When uploading data into systems, comma separated value format (CSV) is a common choice. A difficulty can arise when editing CSV files in Excel — date formats can easily (and accidentally) change causing upload failures and end-user frustration. It is possible to write CSV uploading routines to automatically detect date formats and alleviate this problem in many cases.
In finance, much of the data in CSV files has (local) date columns, for example a swap trades file would usually have effective date and termination date columns. These date columns can become problematic when a user wants to alter the data using Excel; its natural behaviour is to ‘helpfully’ format the dates according to the user’s language and region. So, for example, 4th July 2016 might appear as 2016-07-04 in the CSV file but could be formatted as 04/07/2016 in the U.K. and 07/04/2016 in the U.S. When the user saves the edited CSV files, the formatting changes are also saved, and the CSV upload to the system can fail.

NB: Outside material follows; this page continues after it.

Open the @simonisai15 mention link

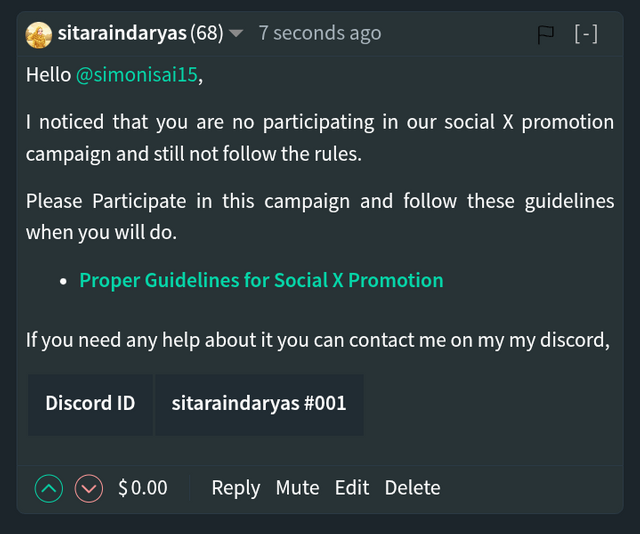[x=137, y=75]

The frustration caused to users was eloquently captured by one user,
“even a blind man on a galloping horse can see the date format in this file, why can’t the system!”.

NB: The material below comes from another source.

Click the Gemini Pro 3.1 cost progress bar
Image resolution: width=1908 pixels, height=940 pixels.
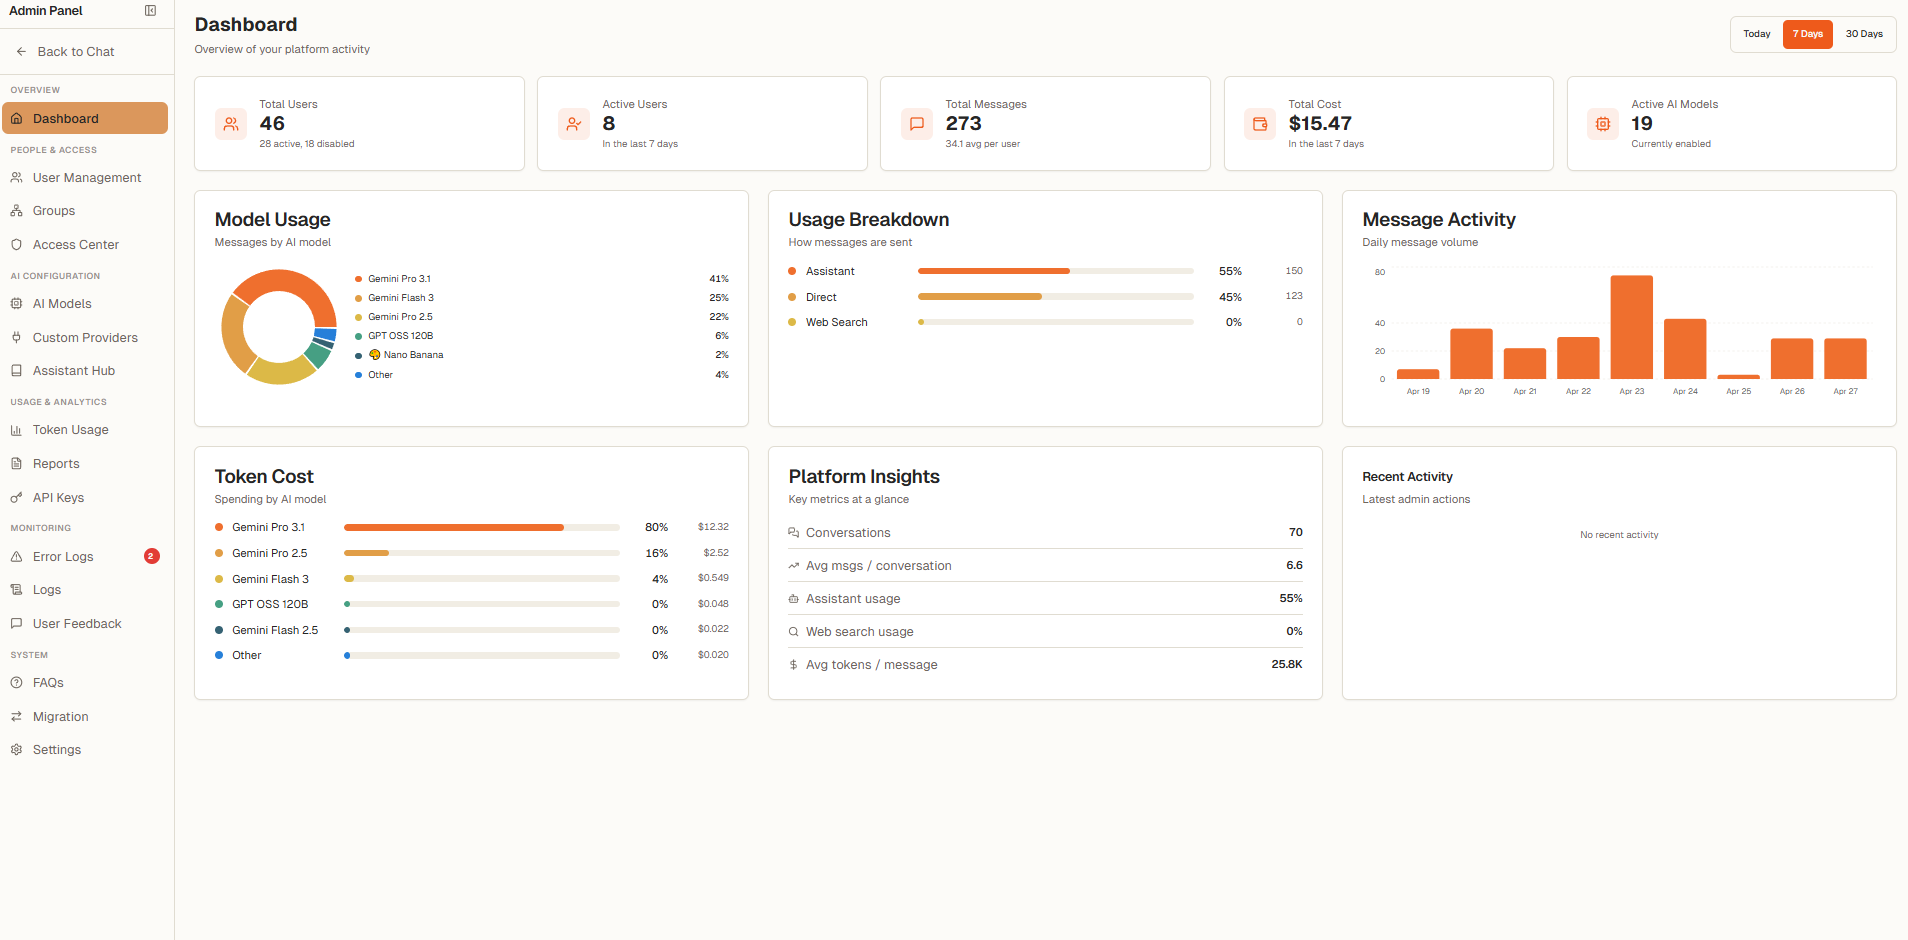click(x=482, y=527)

When discussed with engineers who have written the CSV uploading routines, a common response is that date format can be ambiguous and so cannot be automatically detected; for example, 04/07/2016 could mean 4th July or 7th April. The engineer is of course completely correct, dates are ambiguous in isolation. However, step back and think what a human does when they open the file and inspect the data, they scan all the dates in the first few rows, find one or more unambiguous dates and then imply the data format from that. If we can mimic that behaviour, we improve our chances of correctly importing the data. Of course, there is still a chance that every date in the file is ambiguous, but what is the chance of that?
High school probability can help us answer that question. Let us consider a simple and ideal case, a CSV file with one date column, and each row of data independent of the other rows, and for the sake of argument assume the year has 4 digits (so 2016 as opposed to just 16). Consider the first row — only 12 days out of 28-31 days are ambiguous, so the chance of an ambiguous date on the first row is less than 50% (we could be sharper on this bound but it doesn’t help much). Then consider the first and second rows; as we have assumed the data in the rows to be independent, the chance of both the first and second rows containing ambiguous dates is less than 25%. More generally,
all things being equal, the chance of the first n rows all containing ambiguous dates is less than 1 in 2n.

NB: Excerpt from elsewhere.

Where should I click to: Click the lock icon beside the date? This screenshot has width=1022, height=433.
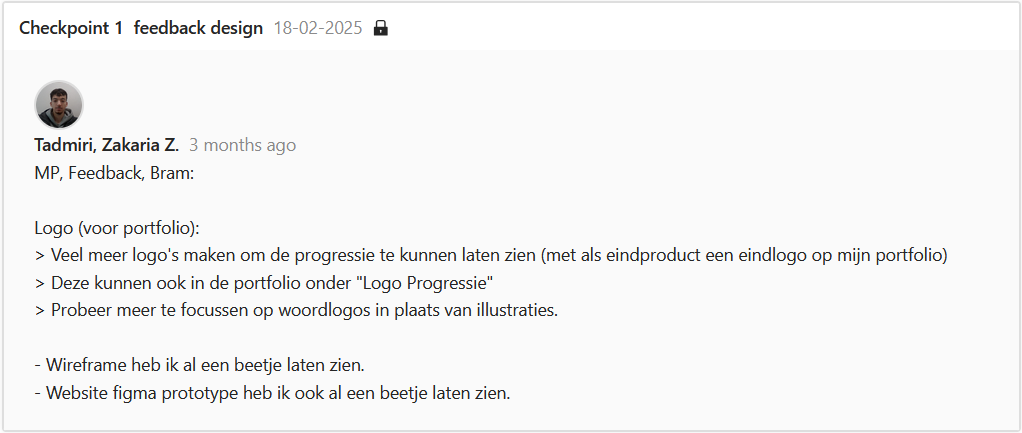pos(380,28)
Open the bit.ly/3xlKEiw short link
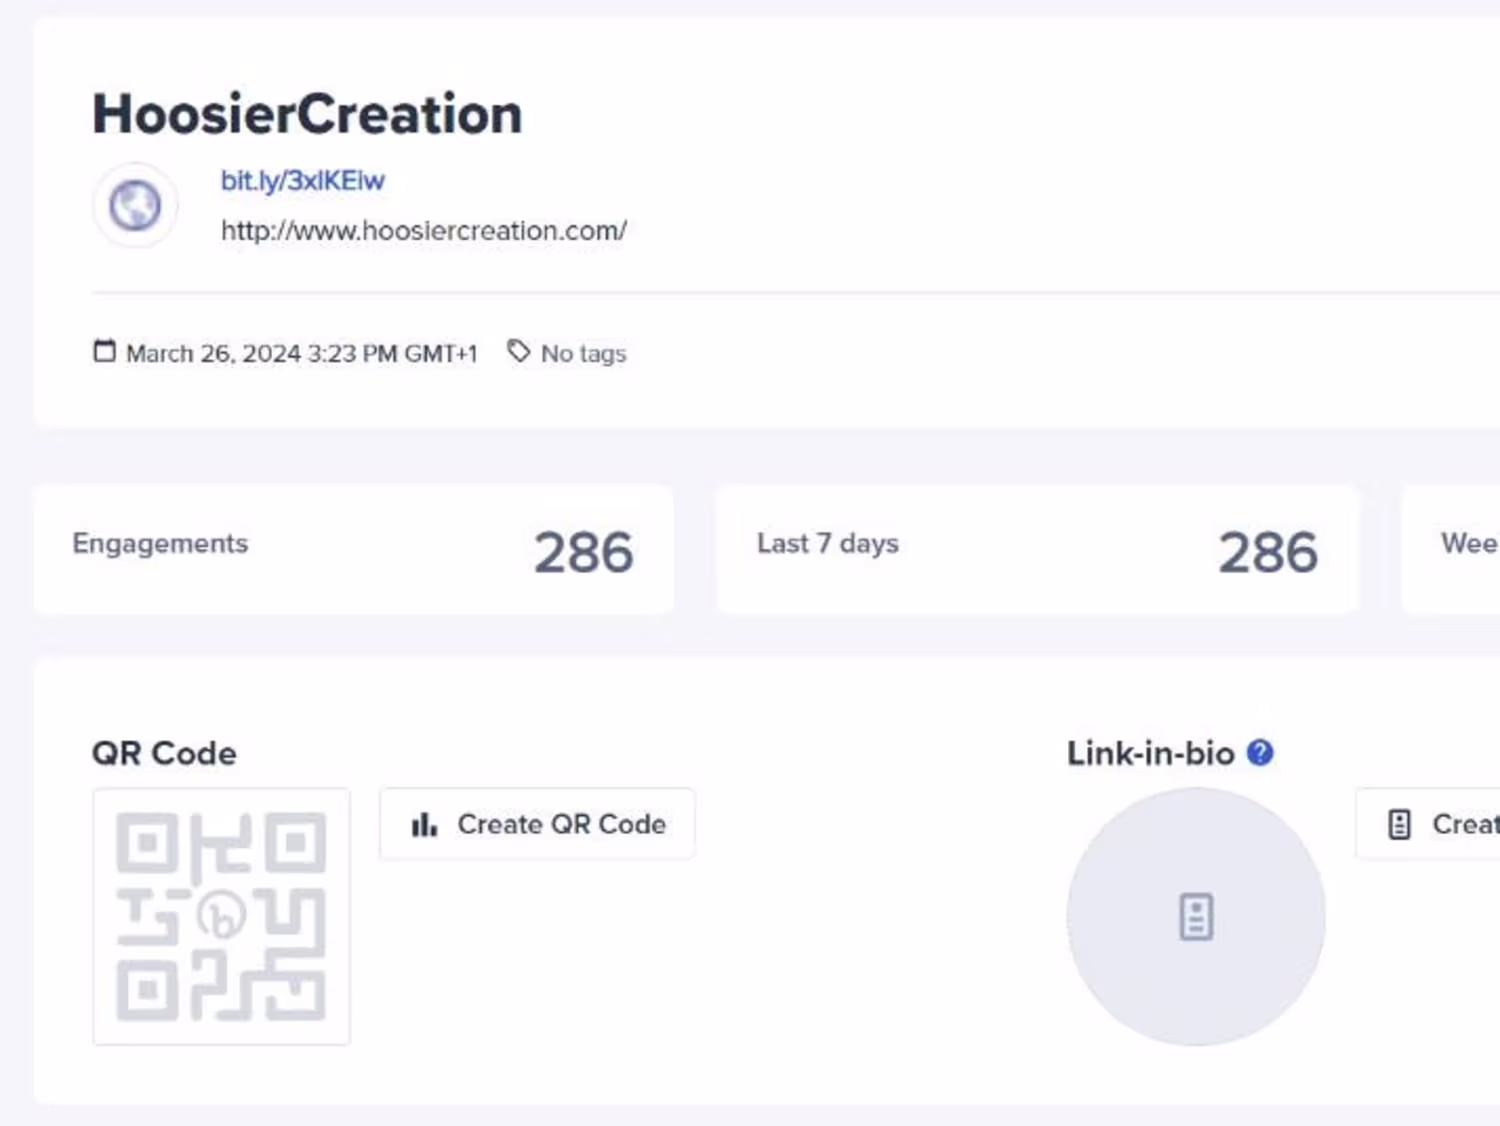Image resolution: width=1500 pixels, height=1126 pixels. tap(302, 181)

This is great news, consider n=10; that is, if we only read the first 10 rows, the chance of all the dates being ambiguous is less than 1 in 1024, or 0.1%. Thus, with only reading a few lines of data we can be very confident of detecting an unambiguous date and therefore determine the date format. There is an overhead to this pre-processing of the data and discovering the format, but for files which consist of 100’s if not 1000’s of rows, it is not worth worrying about given the benefits.
Of course, there will be valid cases contrary to our ideal assumptions above; for example, a trades file with a single ‘what-if’ trade, or a yield curve consisting only of key yearly rates. There is nothing we can do about those cases. However, enough practical cases arise to justify this automatic detection of the date format, it really helps lower the error rates in the system and reduce support calls.
We have put much effort in the discussion above concerning CSV files as it is quite popular and our system supports that format in the UI and the REST API. It is worth noting that if one simply supports the upload of Excel’s own format, .xlsx or .xls, the date formatting issue is avoided completely as the date values are stored as numbers (similar to a Julian day number) and there is no ambiguity whatsoever.